Tarefas do exercício ▸
(1) Segundo José Albertino Rafael, quantos taxonomistas atuantes há na Amazônia, conforme o texto sobre taxonomia no Brasil?
(2) Escreva a continuação do texto sobre taxonomia no Brasil. Comece logo depois da última frase, que fala da nova espécie de peixe descoberta na bacia do rio Madeira.

Trecho do texto ▸
***
Uma das causas é que essa não é uma ciência tão "sexy" quanto a bioquímica ou a genética, diz ele, e não atrai tantos alunos. Outra é a falta de estímulo à pesquisa.

O investimento em um dos principais projetos de incentivo da área, o Protax (Programa de capacitação em taxonomia), do CNPq e da Capes (agências federais de fomento à pesquisa), sofreu cortes. Em 2010, o investimento foi de R$ 19 milhões. Em 2015, R$ 12 milhões. Segundo o Ministério da Ciência, Tecnologia, Inovações e Comunicações, o valor ainda pode crescer com a adesão de outras fundações –já houve aporte adicional de R$ 1,5 milhões.

A pasta informa que o investimento anual do governo na área da taxonomia gira em torno de R$ 1 milhão anual. O número representa 0,02% do orçamento para ciência, tecnologia e inovações neste ano, de R$ 4,1 bilhões, valor que também sofreu cortes: em 2015, o orçamento para a área foi de R$ 7,37 bilhões.

Descobrindo uma nova espécie

Para Antonio Carlos Marques, diretor do Centro de Biologia Marinha da USP e autor de um estudo de dez anos atrás que indicava a necessidade de ampliar o investimento na área, é preciso haver uma política de Estado que estimule a formação contínua de novos especialistas.

Ele diz que há biomas brasileiros que são "um deserto de taxonomistas", como o mar profundo do Atlântico Sul.

"O homem manda foguetes para outros planetas para descobrir se há vida lá fora, mas não investe para conhecer os organismos do planeta Terra", observa o pesquisador do Inpa (Instituto Nacional de Pesquisas da Amazônia), José Albertino Rafael.

Região mais diversa do Brasil (estima-se que abrigue 60% das espécies), a Amazônia tem entre 12 e 15 taxonomistas atuantes, segundo Rafael. Um profissional para áreas do tamanho do Acre.

Foi na região Amazônica, na bacia do rio Madeira, que os pesquisadores da USP Murilo Pastana e Willian Ohara descobriram uma nova espécie de peixe, "com colorido bastante vivo" e de pequeno porte, menos de 5 cm.
***
Registros ▸
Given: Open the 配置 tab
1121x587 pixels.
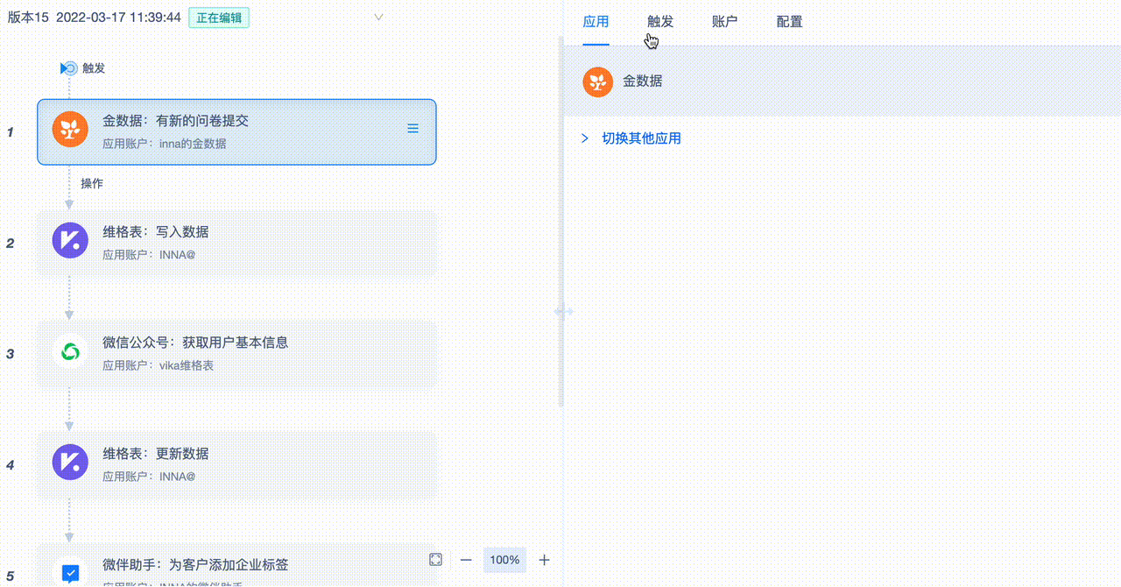Looking at the screenshot, I should click(x=788, y=22).
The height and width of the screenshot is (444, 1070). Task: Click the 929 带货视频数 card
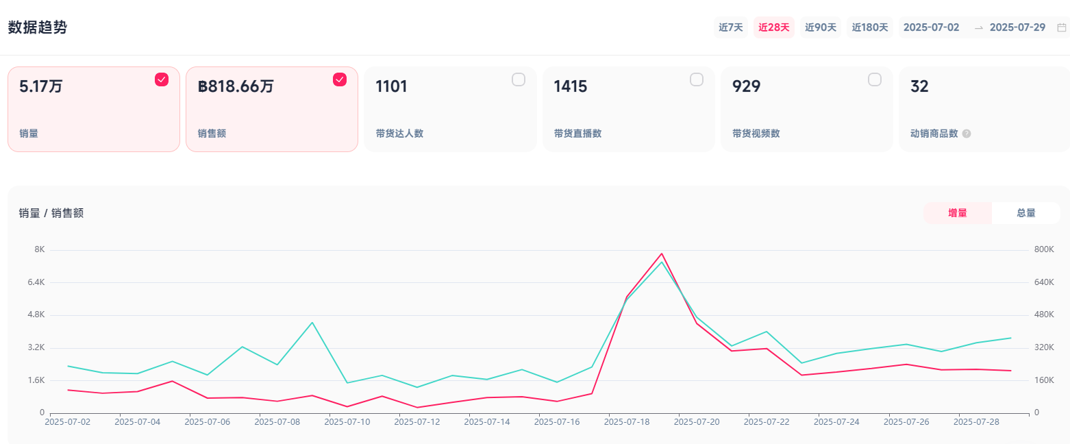point(807,109)
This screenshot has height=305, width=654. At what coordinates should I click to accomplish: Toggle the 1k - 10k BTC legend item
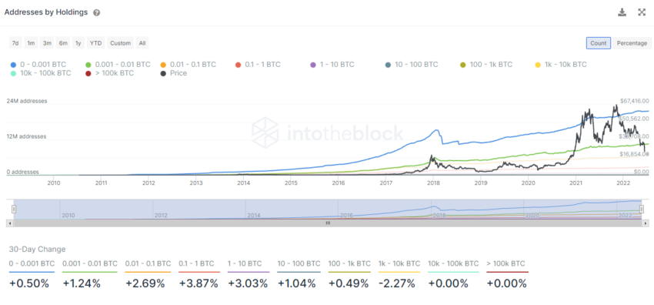[561, 65]
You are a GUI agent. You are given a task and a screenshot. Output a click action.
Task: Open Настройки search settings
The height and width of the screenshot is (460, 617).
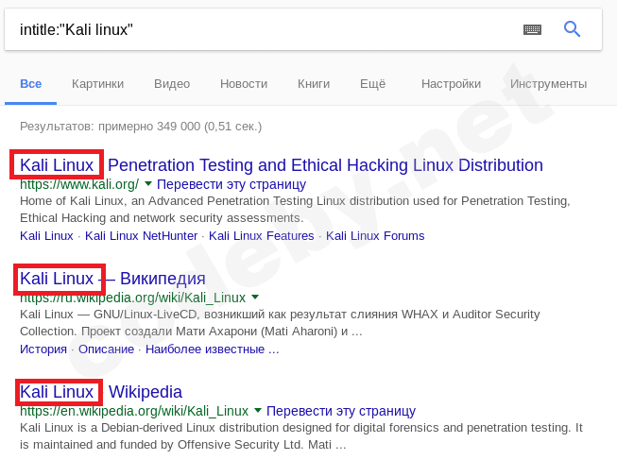pyautogui.click(x=451, y=83)
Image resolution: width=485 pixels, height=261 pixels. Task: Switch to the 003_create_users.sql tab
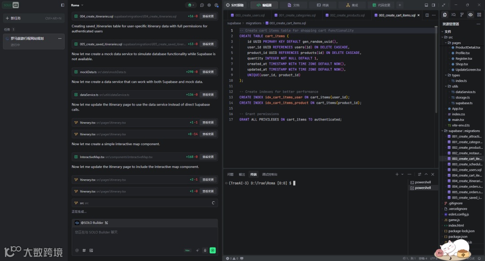(x=250, y=15)
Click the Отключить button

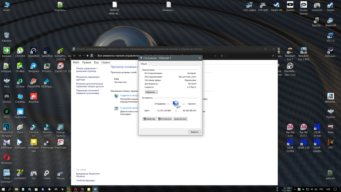point(165,119)
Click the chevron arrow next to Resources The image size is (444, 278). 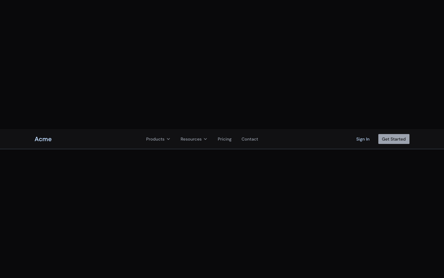pos(205,139)
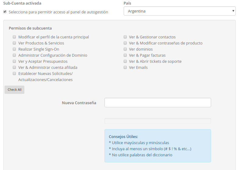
***
Respostas do exercício ▸
(1) Entre 12 e 15 taxonomistas.

(2)
Mas o bicho, coletado numa cachoeira próxima ao município de Apuí (AM), "já nasce ameaçado", diz Pastana. Para chamar atenção à necessidade de preservação, os pesquisadores batizaram o peixe de Hyphessobrycon procyon –procyon é uma alusão à estrela que representa o Amazonas na flâmula nacional.

Para Rafael, do Inpa, nós já "perdemos essa guerra" porque "a destruição é muito mais rápida do que nossa capacidade de estudo".

Em todo planeta é assim. A crise é até menor no Brasil, um dos países com maior representatividade de taxonomistas –embora muito aquém do desejável–, por causa de sua megabiodiversidade.

O consultor em ecologia britânico e especialista em pulgões Graham Hopkins, autor de um trabalho que aponta o declínio desse tipo de profissional no Reino Unido, diz que é preciso engajar o público nas descobertas.

"Alguns pesquisadores ficaram bravos quando outros batizaram uma mosca como Beyoncé. Se tivessem homenageado um velho cientista, ninguém se interessaria. É preciso propagar nosso trabalho."

Marques e cientistas americanos fizeram isso ao descobrir uma nova e deslumbrante espécie de água-viva. Promoveram um concurso on-line para decidir seu nome. Resultado? Tamoya ohboya, alusão a "Oh boy!" (minha nossa!), reação das pessoas ao verem esse animal.

COMPARAÇÃO

Como que esses cientistas identificam uma nova espécie? Por comparação, basicamente. Pesquisadores colhem amostras de uma população e analisam sua morfologia (cor ou forma, por exemplo), seu comportamento e genética, entre outros. Eventuais diferenças apontarão se representam uma nova espécie.

Haddad, o especialista em anfíbios, já identificou cerca de 50 espécies da classe. Foi a cor vermelha do Brachycephalus pitanga, o "sapinho-pitanga", de cerca de 1 cm, por exemplo, que o diferenciou de animais com características semelhantes.

O sapo é endêmico da Mata Atlântica, diz o pesquisador, "e desaparecerá com o desmatamento da floresta e com o aquecimento global, pois necessita de temperaturas amenas para sobreviver".